• [SET TASKS]:
• a. According to the putting text, what share of putter grips are installed crooked?
• b. Write a continuation of the putting text, starting after its final sentence.

• [TEXT EXTRACT]:
----------------
A right handed putter will “spank” the back of the ball.  You will feel the speed of the putt in the palm of your hand.  This is much like feeling how far you would toss a ball.

If you are a right handed putter, the reverse overlap or ten finger grip is recommended.  A slight modification can be made by rotating the upper hand counterclockwise so it is in a very weak position.

Consider the possibility of using the two handed, switching hands, bottom hand dominant technique, top hand rotated outward to a weak position technique.  That was a mouthful, but all it means is that you will take a right hand grip, then use the top hand to push the club back and the bottom hand the strike through. Weakening the top hand allows you to eliminate the possibility of the club “fanning open” (arc putting) on any short or intermediate length putt.  On longer, lag putts the putter head will arc to the inside, but the face will remain square.

  Check the physical alignment of the putter’s grip to make dead certain it is installed square to the putterface.  My experience indicates about 50% of all putter grips are installed crooked.  I have seen the problem on $300 putters as well as discount shop beaters.  You can’t putt your best with a dirty grip.  Oil from you hands gets caked onto the grip.  Clean your grip with a solvent and rinse with clear water.  Your grip should feel a little sticky.

Point …  Move your feet into place and bow over until your nose is over the ball. Getting your eyes over the ball is critical.  It, along with a "spot" putting technique fixes the right/left eye dominate vision problem and depth perception problems.  Most importantly, eyes over the ball helps focus your concentration on the "Go" part of the stroke and the ability to control the speed/distance of your putt. 

Eye position is directly related to the mechanics of your stroke.  It, along with a correctly fit putter (lie angle and length) helps fix you hands under your shoulders, creating the "Monkey Arms" position we desire for the NATURAL stroke motion made possible by the shoulder and arm method. 

You do not have to be perfect, but you do have to be pretty close.  The most critical error is to stand too tall which leaves the eyes inside the target path which causes you to push putts.  Standing too tall is often related to poorly fitted, longer putters.  A standard 35-35˝” putter is too long for a typical golfer. “Off the rack” putters need to be custom fitted to your needs.  A putter is always custom fit to a golfer in a correct posture.  It is not your job to accommodate a mis-fit putter.

If your hands are outside your shoulders (too far from your body) you will pull puts to the left.  That’s the good news.  The bad news is that after missing a few putts, most golfers start fiddling with their stroke mechanics (trying).  Somewhere in the process, your confidence goes down the tube. Correct is more important than comfortable.  Comfortable comes from the habits you will develop over time.
----------------
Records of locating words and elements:

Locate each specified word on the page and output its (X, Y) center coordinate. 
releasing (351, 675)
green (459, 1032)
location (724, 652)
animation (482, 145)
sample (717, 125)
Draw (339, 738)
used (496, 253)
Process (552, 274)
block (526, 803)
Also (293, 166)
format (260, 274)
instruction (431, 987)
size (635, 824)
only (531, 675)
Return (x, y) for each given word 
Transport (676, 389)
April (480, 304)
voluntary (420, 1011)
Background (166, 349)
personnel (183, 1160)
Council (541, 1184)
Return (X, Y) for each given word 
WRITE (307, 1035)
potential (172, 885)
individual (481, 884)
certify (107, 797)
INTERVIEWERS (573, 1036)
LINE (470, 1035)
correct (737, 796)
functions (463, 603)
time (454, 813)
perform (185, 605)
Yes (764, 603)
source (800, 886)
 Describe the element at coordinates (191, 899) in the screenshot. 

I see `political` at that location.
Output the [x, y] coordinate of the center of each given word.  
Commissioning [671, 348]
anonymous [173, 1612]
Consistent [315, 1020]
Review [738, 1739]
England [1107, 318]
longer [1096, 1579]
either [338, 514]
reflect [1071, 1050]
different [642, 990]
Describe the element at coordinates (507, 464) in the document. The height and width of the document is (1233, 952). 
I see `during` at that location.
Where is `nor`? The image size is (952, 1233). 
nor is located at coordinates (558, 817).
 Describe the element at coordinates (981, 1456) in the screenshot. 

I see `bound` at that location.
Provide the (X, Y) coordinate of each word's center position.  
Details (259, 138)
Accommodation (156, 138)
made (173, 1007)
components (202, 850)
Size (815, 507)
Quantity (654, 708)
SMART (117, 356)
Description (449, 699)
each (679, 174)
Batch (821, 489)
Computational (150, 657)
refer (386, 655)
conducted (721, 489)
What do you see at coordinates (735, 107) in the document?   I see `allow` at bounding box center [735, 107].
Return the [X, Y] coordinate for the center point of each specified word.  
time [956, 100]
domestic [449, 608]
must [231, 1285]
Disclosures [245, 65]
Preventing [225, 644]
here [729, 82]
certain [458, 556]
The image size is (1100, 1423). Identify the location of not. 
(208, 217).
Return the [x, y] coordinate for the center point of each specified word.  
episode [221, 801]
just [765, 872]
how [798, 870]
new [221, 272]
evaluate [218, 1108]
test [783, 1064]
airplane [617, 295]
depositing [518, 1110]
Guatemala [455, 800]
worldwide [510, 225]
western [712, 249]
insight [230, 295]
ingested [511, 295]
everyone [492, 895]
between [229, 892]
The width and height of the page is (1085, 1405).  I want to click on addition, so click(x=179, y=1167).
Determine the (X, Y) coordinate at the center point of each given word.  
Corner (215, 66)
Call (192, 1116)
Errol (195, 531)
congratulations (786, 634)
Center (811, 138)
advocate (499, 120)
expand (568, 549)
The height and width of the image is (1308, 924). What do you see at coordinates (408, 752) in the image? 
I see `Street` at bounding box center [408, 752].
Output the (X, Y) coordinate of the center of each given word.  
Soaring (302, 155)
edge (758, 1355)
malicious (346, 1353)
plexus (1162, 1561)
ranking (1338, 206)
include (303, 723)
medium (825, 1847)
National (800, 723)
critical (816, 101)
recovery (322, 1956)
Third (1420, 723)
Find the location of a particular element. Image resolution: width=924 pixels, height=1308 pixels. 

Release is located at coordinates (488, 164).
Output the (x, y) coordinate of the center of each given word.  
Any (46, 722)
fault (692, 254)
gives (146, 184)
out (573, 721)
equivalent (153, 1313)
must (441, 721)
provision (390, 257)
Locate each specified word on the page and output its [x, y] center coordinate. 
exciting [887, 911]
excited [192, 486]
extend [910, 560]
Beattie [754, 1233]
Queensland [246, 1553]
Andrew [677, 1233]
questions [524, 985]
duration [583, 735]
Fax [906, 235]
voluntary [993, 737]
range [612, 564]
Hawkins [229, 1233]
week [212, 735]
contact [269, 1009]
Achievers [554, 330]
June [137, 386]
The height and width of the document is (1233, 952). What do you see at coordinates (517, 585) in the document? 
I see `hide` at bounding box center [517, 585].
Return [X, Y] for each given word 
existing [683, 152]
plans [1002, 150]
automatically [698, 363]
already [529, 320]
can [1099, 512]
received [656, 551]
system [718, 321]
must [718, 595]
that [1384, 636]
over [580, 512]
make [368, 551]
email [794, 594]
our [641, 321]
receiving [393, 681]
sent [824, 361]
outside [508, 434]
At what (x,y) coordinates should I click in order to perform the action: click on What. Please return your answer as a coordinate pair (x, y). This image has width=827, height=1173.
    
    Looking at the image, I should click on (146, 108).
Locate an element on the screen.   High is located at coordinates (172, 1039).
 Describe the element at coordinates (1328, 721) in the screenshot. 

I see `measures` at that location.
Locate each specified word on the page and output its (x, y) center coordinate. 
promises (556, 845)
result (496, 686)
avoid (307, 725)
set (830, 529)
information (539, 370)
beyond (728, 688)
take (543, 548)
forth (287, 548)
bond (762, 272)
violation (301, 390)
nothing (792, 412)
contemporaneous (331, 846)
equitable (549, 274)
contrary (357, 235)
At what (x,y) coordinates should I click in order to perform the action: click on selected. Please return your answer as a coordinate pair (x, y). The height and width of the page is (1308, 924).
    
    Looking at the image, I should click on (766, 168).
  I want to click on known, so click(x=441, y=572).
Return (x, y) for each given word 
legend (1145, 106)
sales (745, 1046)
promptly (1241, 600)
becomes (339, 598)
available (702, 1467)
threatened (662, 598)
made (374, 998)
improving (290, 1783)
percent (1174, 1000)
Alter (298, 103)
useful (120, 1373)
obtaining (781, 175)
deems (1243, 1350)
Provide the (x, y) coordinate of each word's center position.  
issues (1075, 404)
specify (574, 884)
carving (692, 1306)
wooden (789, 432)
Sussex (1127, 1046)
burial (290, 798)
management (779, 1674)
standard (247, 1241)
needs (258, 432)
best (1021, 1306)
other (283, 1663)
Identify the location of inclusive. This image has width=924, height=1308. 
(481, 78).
----------------
• [EXPECTED RESULTS]:
• a. About 50% of all putter grips.

• b.
You can know the value of getting your eyes over the ball and hanging your hands right now!  Stand up and then bow over as if you were setting up for a putt.  Completely relax your arms and let them hang straight down from your shoulders.  Now, swing them back and forth.  Notice two things.  First, your shoulders barely move and second, your arms effortlessly follow a very straight line parallel to your shoulders.

Where you play the ball between your left and right foot is both a fundamental and an individual technique.  The ball must be played forward of center, closer to your left foot.  A forward position promotes the accelerating ball strike.  Your lead elbow will be folded more than your trail elbow.  Individual players will vary in how far forward they should play the ball.  If your are making a solid, arm and shoulder stroke and pushing putts, the move the ball more forward.  If you are pulling putts, move the ball back towards the center of your stance.

Aim … Aiming your shoulders and knees parallel to the intended path allows your body to effortlessly control the direction of the stroke path.  Square shoulders are the key to  the preferred arm and shoulder technique.  You will make very, very few stroke direction errors if you correctly aim your body where you want the putt to go.  The chief problem with mis-aligned shoulders is that your are doing something you body does not want to do!  This is a classic mind-body conflict.  Your mind is on the target and your body is pointing somewhere else ... who wins?  Bad body alignment is a nearly perfect way to introduce inconsistency!

Open shoulder alignment is critical and common error.  It is very comfortable, but very WRONG. Unfortunately, it is naturally easy to mis-align your shoulders. Because one hand is lower on the club than the other, your shoulders will tend to open to the target.   When the bottom hand goes on club, the shoulders open!    This is comfortable and works very well if you are using a "hands"  putting style, but it is also dead wrong.

Aiming your shoulders is a DELIBERATE ACT.   Align your shoulders after your bottom hand is on the club.  Your knees should be parallel the target path (Fig. 3).  When correctly set-up, many players will appear to have a closed stance.  This is not only OK, is it desirable!  When facing a breaking putt, you must sometimes come up the courage to turn your back to the hole.  A critical error is to align at the hole and try to “steer” the ball on the desired path!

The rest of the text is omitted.